This ill advised law which many of us fought against comes into force on March first. Paul McKenna of Bishop Crosas CSC attended a Q&A session last night and has provided TCN with the key points from the meeting.

“Attended a meeting with the police team that will run the offensive behaviour act coming March 1st.

Mentions of the IRA in any song will not be allowed. Other teams mentioned are Hearts & Rangers with the famine song and Aberdeen with the Ibrox disaster. None of these are allowed under the bill.Question came up about ‘aggressive blessing’. They said you can bless yourself at games like the players do as they come on and off the park but they wont allow charging toward the segregation fence facing opposing fans and blessing yourself in front of them as this will be seen to ‘wind them up’, to use a looser term than offending them.

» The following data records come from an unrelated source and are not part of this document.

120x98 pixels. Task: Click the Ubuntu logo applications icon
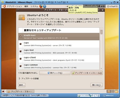(x=4, y=6)
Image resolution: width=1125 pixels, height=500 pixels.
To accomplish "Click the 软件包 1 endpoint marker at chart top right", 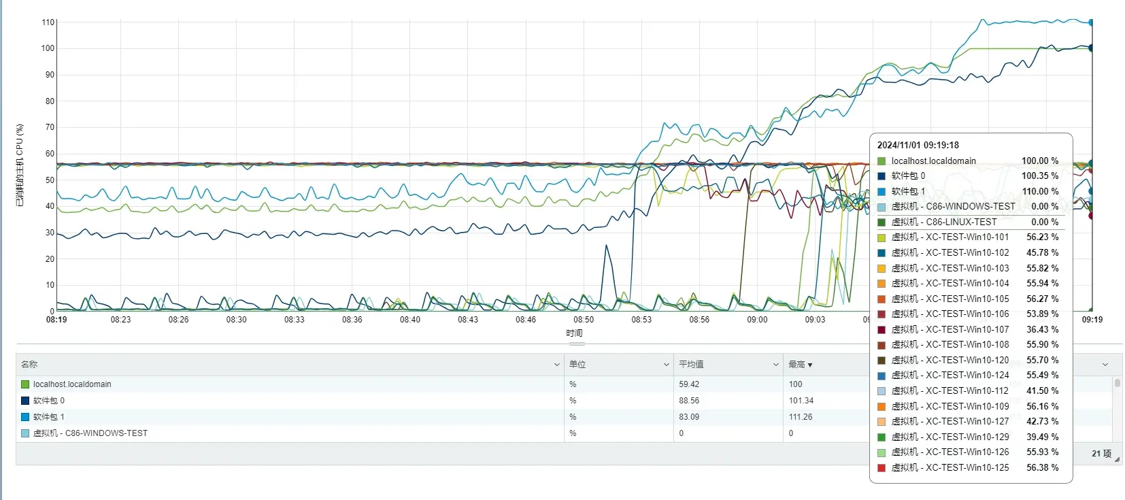I will click(x=1091, y=22).
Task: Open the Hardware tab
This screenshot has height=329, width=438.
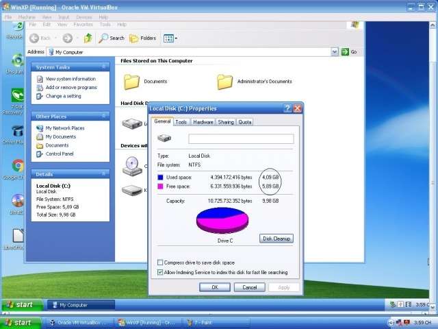Action: click(x=203, y=122)
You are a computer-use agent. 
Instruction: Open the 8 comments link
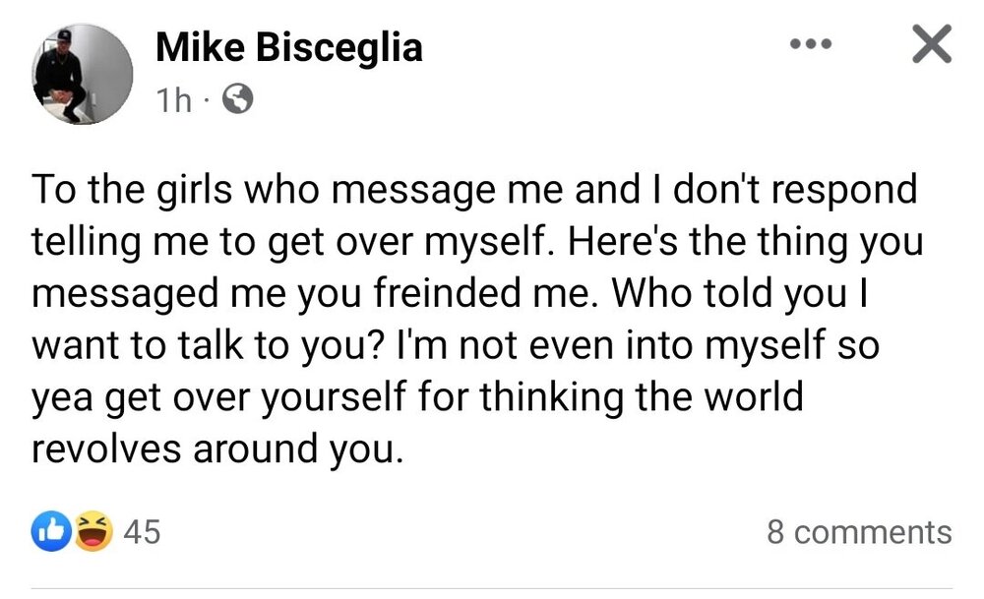[859, 532]
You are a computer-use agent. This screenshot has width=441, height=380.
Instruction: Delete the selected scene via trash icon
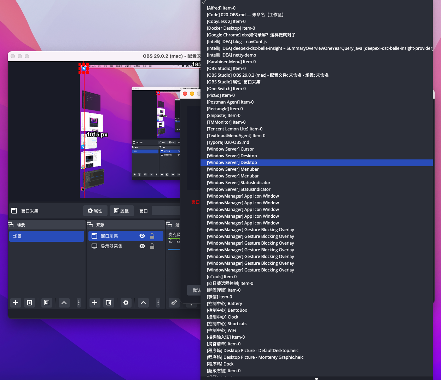pos(30,303)
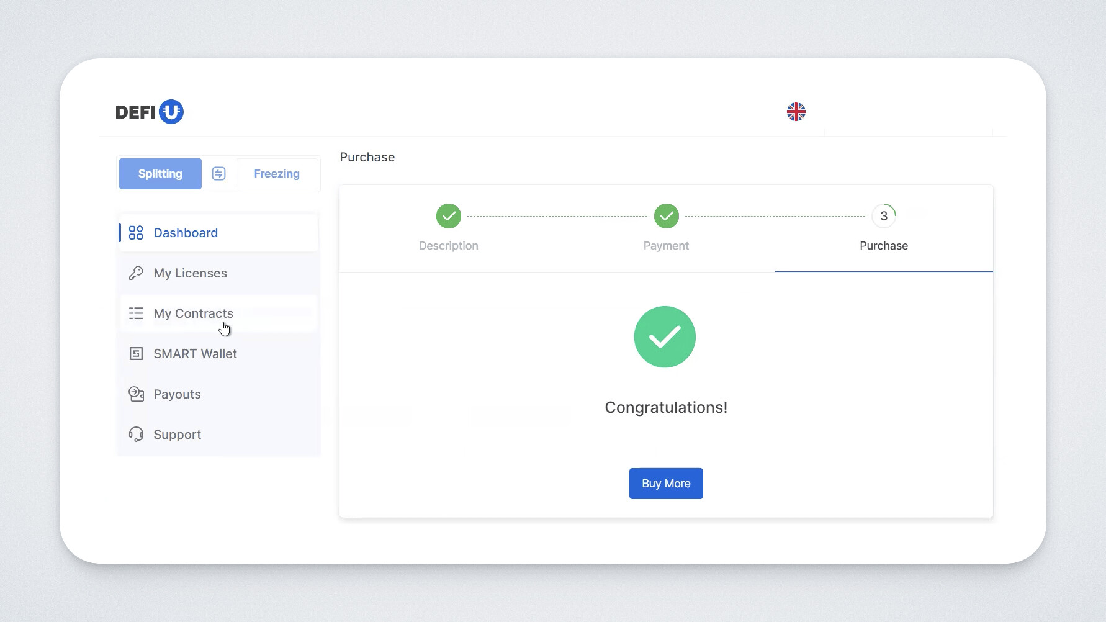
Task: Open the UK flag language selector
Action: (796, 112)
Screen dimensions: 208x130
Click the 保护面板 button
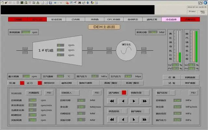click(x=190, y=83)
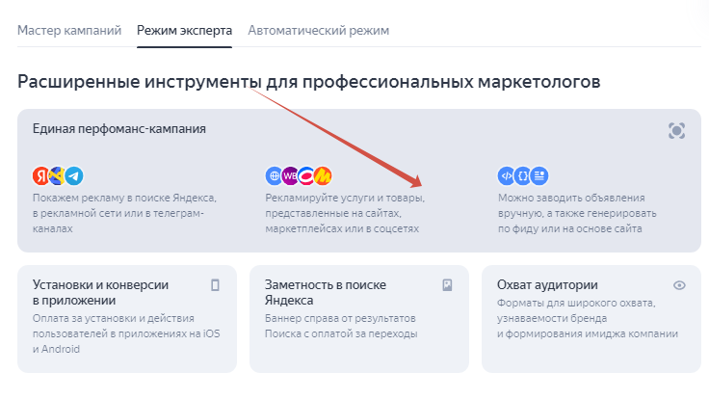Click the blue list-document icon

(x=539, y=175)
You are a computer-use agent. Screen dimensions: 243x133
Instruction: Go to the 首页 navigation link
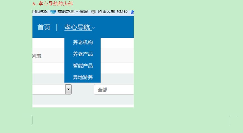pos(44,27)
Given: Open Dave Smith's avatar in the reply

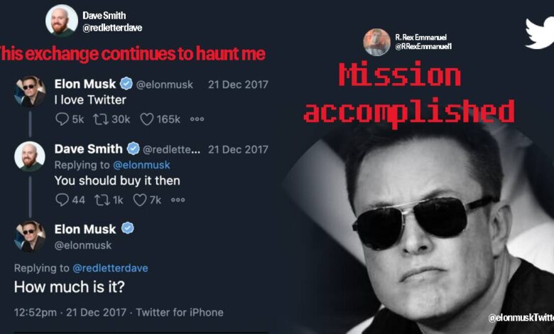Looking at the screenshot, I should click(30, 156).
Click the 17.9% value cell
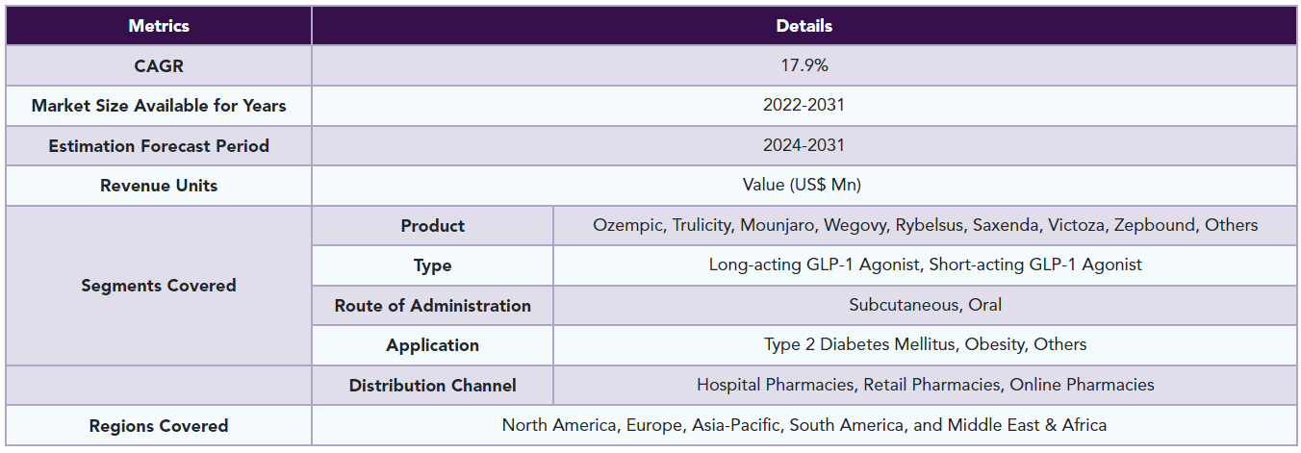Viewport: 1301px width, 453px height. [804, 65]
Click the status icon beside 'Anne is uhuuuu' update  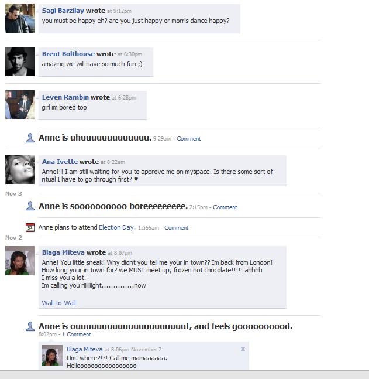pos(30,138)
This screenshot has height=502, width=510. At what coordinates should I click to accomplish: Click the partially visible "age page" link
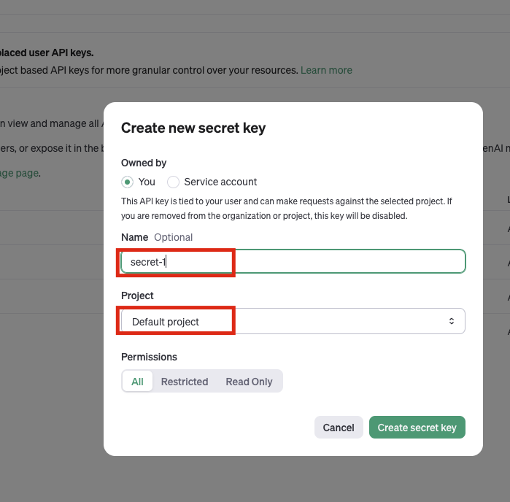[19, 173]
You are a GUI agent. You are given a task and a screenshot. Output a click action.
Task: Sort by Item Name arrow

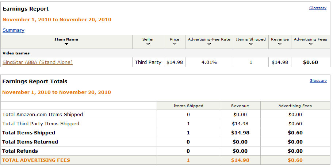[66, 44]
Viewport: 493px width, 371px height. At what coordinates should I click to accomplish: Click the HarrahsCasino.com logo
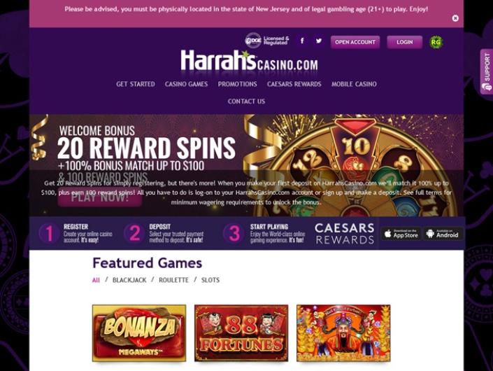pyautogui.click(x=249, y=60)
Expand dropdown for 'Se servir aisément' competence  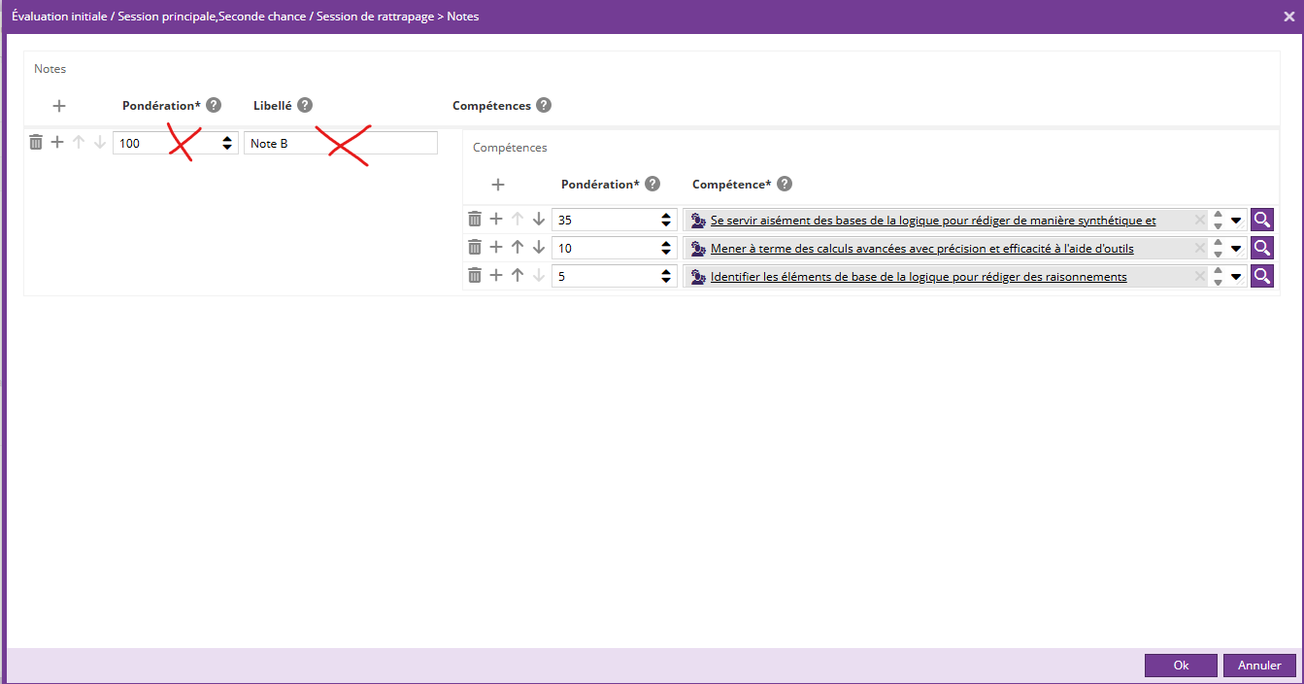[1236, 221]
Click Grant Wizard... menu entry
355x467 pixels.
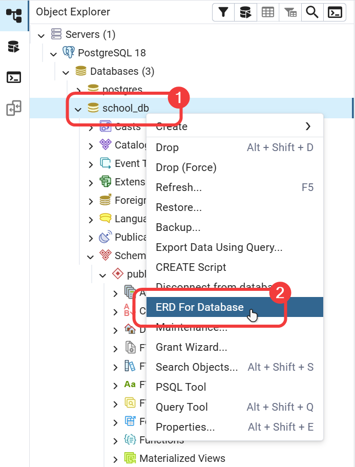[191, 347]
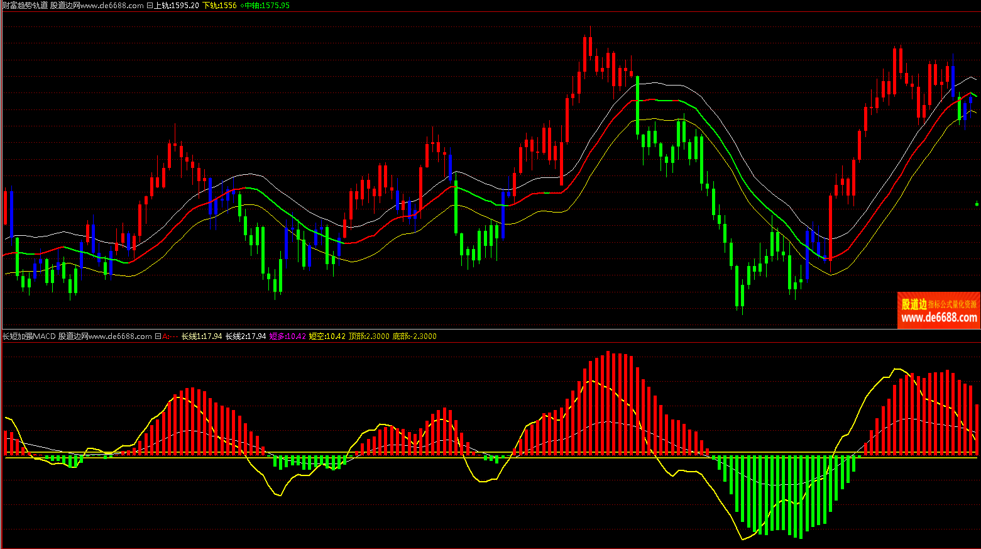Click the red A: label in MACD header
This screenshot has height=549, width=981.
click(x=167, y=336)
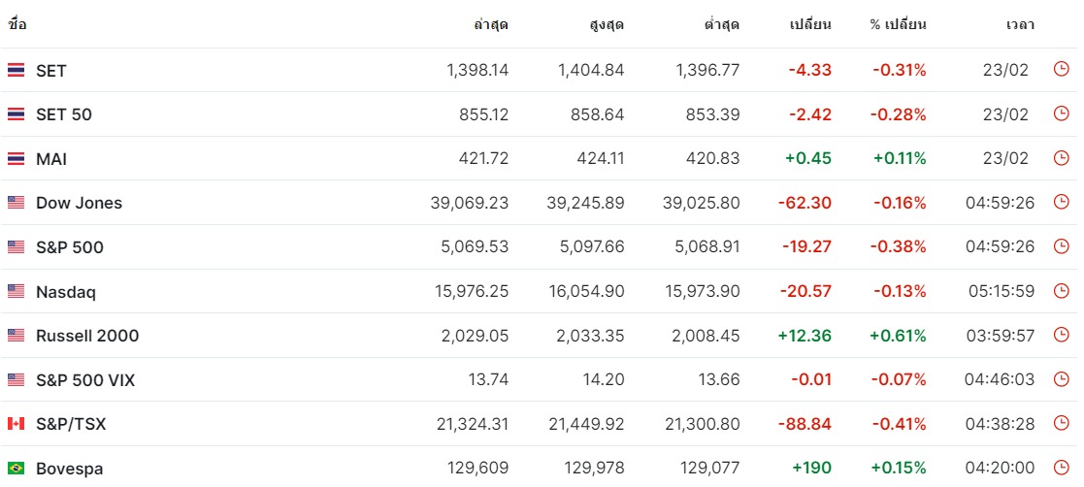Click the Brazil flag beside Bovespa

tap(16, 469)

Also asked if using the word ‘hun’ would be sectarian, the answer was NO! As a stand alone word it will not stand up in court as hatred/offensive etc. But if you add on other offensive terms then it MAY fall into breaking the new law. For example: “you orange bastard dirty hun”, that’s an example I’m using there as an indicator of what I thought they meant.

‘Boys of the old brigade’ will be punishable under the new law as deemed by Lord Advocate to be in support of a terrorist organisation.

National anthems are EXEMPT from this new law at football grounds.

Law extends to travel periods. This will extend to a 12 hour window before and after a game. For example, act in a way that this law deems offensive 4 hours after a game in the pub then punishable under the penalties imposed as if you were at the ground.

Big clamp down on internet hate, especially on Facebook and Twitter. Places like ‘Huddleboard and ‘Follow Follow’ etc can’t be viewed by police until a member of that board reports a post. Same punishment of up to 5 years applies for internet related hatred/bigotry etc.

Offences committed by non-Scottish residents will be pursued for prosecution although admitted this will be tougher but will look at each case as and when it happens.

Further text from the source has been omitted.